Piedmont Park hanging reaction shows power of social media

It started as an apparent suicide.

But it soon had officials trying to dispel online rumors of a “modern-day lynching,” a Ku Klux Klan sighting and a conspiracy by law enforcement and the news media to cover it up.

After a black man’s lifeless body was found hanging from a tree in Piedmont Park about 4 a.m. Thursday, Atlanta police officials released a routine statement saying the death was an apparent suicide. News and media outlets moved slowly to cover the death since it is general practice to not report on suicides.

But Twitter users, many of them on edge in the wake of two recent videotaped shooting deaths of black men at the hands of police officers in Louisiana and Minnesota, did not believe the police narrative.

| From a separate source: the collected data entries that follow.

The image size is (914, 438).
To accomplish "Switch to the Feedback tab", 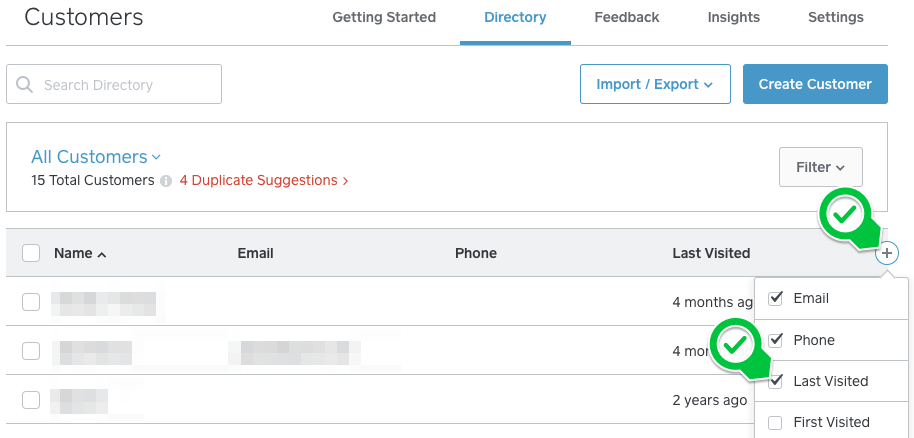I will [626, 18].
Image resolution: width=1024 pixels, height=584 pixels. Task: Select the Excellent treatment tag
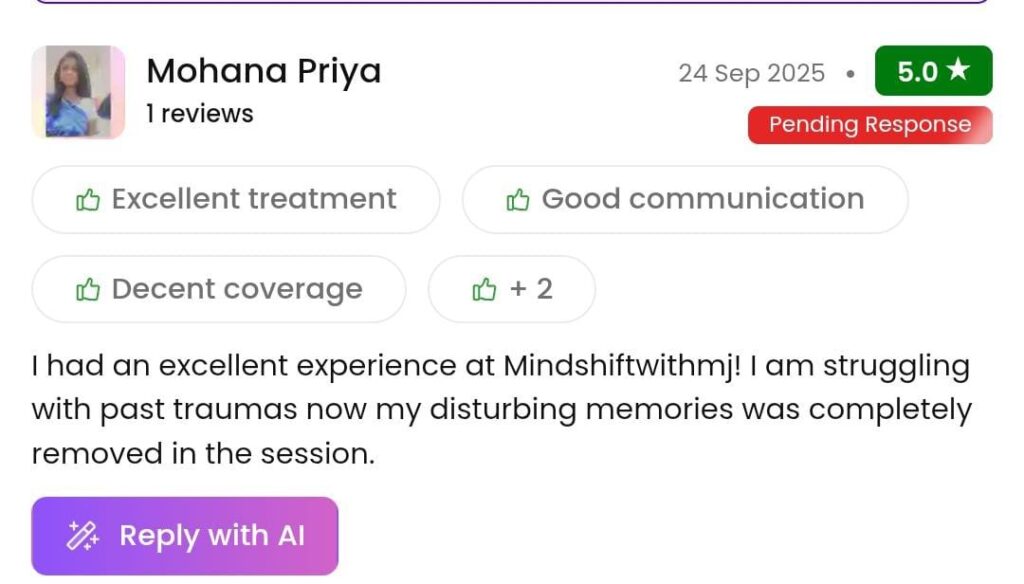236,200
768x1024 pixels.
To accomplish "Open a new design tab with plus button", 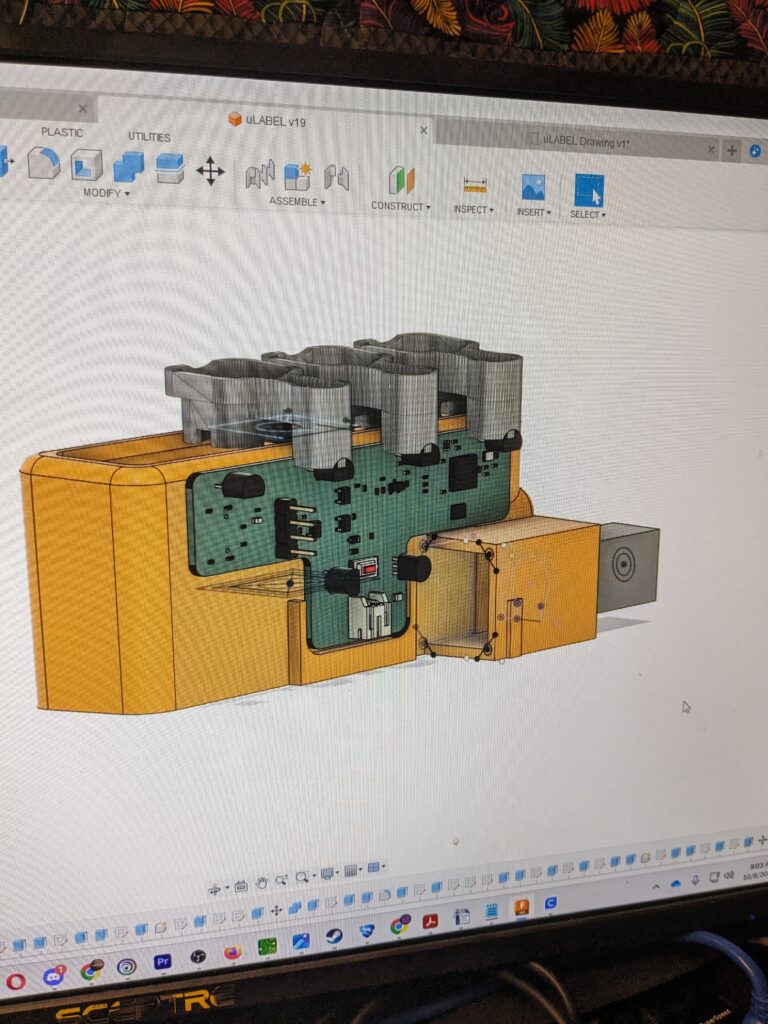I will pos(732,150).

“For it to have so little coverage, it seems like the police could have been hiding something,” a Twitter user told the Atlanta Journal-Constitution.

Suddenly, Piedmont Park became a trending topic on Twitter, where some users made statements that the KKK had been in the area the day before and that the death was a lynching.

By midday Thursday, Mayor Kasim Reed had to release a statement addressing the growing rumors. He said the case had already been referred to the FBI.

On Friday, Reed addressed the speculation during a news conference.

“It’s a classic example of a lie getting around the world before the truth wakes up,” Reed said.

The Atlanta police said Thursday the KKK was not in the area that night and that the claims on Twitter were speculation.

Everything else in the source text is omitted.